The Lord Warden of the Stannaries used to exercise judicial and military functions in Cornwall, England, and is still the official who, upon the commission of the monarch or Duke of Cornwall for the time being, has the function of calling a stannary parliament of tinners. The last such parliament sat in 1753. The word "stannary" denotes a tin-mining district, and derives from Latin stannum, meaning tin.

The first Lord Warden of the Stannaries of Cornwall and Devon was William de Wrotham, who was appointed during the reign of Richard I on 20 November 1197. Until 1502 normally separate Lords Warden were appointed for Cornwall and Devon (as shown in brackets below) and these also acted as stewards for Duchy estates in those counties.

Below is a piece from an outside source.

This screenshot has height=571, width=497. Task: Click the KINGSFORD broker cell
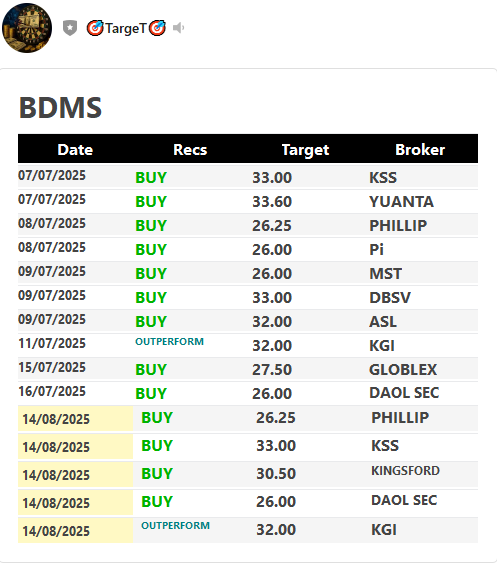coord(405,470)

In 1502, Robert, 2nd Lord Willoughby de Broke, was appointed as Lord Steward for Duchy estates in Cornwall and Devon, Lord Warden of the Stannaries in both, Master Forester of Dartmoor. The successors appointed since have been granted these offices/titles.

In the present day, the Lord Warden is de facto Deputy Chairman of the Prince's Council (the Chairman being the Duke of Cornwall); as such, he or she plays a key role in administering the Duchy of Cornwall estate. The current holder of the post (since December 2022) is Hugo van Vredenburch.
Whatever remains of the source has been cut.